= Cosa fare =
1 > Ricopia dal brano su Crime Boss Rockay City la parte che comincia con le parole che contengono "Un cast stellare" e finisce con "essere virtualmente decennale.".
2 > Secondo il brano su Crime Boss Rockay City, quale distributore sta puntando forte sul gioco?

= Brano di testo =
——————

Un cast stellare e uno stile di gioco ambizioso: il Crime Boss Rockay City sviluppato da INGAME STUDIOS sembra avere tutte le carte in regola per inserirsi perfettamente all’interno di un mercato videoludico che è criminalmente carente di offerte nel settore heist game. Ciò che è certo è che il distributore 505 Games sta puntando forte su questo cavallo di razza, mira a intessere un live service longevo e pieno di energie, a predisporre un progetto la cui spanna di vita potrà essere virtualmente decennale.
Troppe volte siamo però stati testimoni di vane promesse da parte di grandi produttori che promettevano servizi longevi che, posti sul banco di prova, non erano in grado di trattenere il pubblico per più di due mesi. Siamo rimasti scottati e ora viviamo nell’amarezza, quindi non siamo riusciti a fare a meno di avvicinarci a Crime Boss Rockay City con una certa cautela. Reduci da diverse ore di gioco, il titolo è riuscito a fare breccia nel nostro cuore indurito dai traumi.

——————

= Voci dei dati =
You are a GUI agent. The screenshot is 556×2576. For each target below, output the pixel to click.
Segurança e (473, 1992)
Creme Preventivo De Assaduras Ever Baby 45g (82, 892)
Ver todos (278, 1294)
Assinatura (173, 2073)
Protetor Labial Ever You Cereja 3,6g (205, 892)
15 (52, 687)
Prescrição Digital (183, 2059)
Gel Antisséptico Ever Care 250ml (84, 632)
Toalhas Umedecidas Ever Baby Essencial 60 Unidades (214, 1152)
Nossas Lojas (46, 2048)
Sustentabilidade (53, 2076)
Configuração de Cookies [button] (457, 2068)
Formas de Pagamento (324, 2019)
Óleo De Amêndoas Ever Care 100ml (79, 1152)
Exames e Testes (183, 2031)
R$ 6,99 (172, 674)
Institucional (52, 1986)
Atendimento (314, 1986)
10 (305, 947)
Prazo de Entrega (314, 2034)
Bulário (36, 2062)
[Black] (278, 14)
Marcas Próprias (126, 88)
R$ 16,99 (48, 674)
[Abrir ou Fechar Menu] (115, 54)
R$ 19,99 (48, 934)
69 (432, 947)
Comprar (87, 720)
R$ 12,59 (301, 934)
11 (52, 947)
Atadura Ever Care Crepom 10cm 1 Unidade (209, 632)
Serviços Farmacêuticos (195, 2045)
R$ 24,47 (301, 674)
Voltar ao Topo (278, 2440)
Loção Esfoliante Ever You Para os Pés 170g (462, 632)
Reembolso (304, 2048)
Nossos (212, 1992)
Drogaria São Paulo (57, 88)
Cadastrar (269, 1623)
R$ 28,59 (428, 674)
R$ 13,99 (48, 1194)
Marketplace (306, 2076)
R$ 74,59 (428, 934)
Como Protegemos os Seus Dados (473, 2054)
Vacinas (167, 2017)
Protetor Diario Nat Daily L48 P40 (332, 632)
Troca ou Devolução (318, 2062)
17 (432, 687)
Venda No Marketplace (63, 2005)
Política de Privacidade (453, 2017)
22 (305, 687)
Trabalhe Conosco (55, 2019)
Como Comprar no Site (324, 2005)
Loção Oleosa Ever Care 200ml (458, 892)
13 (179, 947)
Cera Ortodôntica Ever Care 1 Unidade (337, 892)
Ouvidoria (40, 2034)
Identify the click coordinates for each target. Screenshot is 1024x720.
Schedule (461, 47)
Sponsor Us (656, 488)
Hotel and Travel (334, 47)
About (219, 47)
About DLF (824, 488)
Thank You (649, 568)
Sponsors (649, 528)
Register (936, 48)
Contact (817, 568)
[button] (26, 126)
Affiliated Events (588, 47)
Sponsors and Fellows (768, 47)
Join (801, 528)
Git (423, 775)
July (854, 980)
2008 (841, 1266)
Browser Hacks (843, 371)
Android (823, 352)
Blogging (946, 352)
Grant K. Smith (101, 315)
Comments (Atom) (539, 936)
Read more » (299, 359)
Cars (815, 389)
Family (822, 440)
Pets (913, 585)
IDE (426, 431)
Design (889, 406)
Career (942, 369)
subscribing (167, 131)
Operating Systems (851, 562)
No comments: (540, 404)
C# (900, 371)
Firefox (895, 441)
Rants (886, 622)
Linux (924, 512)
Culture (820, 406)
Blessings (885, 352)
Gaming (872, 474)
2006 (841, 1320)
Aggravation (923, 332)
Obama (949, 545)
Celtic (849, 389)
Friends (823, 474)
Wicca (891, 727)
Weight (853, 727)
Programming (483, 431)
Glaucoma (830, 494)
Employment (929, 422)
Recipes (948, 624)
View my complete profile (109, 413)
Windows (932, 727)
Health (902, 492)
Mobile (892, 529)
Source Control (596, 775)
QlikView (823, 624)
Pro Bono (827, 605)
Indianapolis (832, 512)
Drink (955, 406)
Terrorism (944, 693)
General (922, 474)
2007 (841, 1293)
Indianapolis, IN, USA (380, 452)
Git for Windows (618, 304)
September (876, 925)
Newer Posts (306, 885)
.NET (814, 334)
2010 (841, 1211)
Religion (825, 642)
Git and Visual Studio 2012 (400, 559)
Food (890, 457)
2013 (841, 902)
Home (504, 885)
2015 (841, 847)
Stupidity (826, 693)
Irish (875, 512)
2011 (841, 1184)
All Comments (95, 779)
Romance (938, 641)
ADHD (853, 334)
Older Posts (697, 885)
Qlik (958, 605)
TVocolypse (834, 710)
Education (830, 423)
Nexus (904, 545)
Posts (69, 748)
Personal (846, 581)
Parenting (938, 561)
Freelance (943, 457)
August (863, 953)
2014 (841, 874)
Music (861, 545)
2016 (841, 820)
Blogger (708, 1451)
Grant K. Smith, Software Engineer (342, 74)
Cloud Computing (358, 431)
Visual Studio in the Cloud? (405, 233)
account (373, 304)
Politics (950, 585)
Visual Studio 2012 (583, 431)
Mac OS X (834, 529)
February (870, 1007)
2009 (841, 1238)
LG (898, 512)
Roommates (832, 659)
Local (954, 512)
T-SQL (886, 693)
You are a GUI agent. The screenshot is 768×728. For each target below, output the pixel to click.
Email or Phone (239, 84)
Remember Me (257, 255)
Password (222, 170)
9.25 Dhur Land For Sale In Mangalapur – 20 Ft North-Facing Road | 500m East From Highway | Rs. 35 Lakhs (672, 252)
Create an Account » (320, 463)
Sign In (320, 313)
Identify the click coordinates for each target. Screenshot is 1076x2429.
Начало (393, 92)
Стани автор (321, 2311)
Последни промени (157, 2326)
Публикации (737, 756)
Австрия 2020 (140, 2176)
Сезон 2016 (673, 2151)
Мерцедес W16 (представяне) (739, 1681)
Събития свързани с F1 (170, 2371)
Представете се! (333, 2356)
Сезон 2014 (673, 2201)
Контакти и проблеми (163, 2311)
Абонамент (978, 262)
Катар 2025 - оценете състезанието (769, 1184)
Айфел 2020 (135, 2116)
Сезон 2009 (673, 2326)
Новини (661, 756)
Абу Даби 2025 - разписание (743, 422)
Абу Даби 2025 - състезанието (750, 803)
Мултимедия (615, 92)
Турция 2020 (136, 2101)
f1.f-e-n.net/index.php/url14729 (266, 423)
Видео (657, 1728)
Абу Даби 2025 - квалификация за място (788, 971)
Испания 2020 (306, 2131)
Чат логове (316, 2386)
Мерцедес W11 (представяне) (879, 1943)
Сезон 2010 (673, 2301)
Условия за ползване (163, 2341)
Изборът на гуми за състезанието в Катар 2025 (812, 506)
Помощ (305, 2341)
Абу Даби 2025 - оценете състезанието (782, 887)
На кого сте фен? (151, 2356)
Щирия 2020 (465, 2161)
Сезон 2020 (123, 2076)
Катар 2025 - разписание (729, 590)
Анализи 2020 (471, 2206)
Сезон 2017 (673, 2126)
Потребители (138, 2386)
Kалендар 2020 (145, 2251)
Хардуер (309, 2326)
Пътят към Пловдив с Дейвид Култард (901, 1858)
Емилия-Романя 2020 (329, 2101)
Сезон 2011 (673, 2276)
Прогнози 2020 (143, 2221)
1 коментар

——————

= Risposte ai compiti =
1 >
Un cast stellare e uno stile di gioco ambizioso: il Crime Boss Rockay City sviluppato da INGAME STUDIOS sembra avere tutte le carte in regola per inserirsi perfettamente all’interno di un mercato videoludico che è criminalmente carente di offerte nel settore heist game. Ciò che è certo è che il distributore 505 Games sta puntando forte su questo cavallo di razza, mira a intessere un live service longevo e pieno di energie, a predisporre un progetto la cui spanna di vita potrà essere virtualmente decennale.

2 > 505 Games.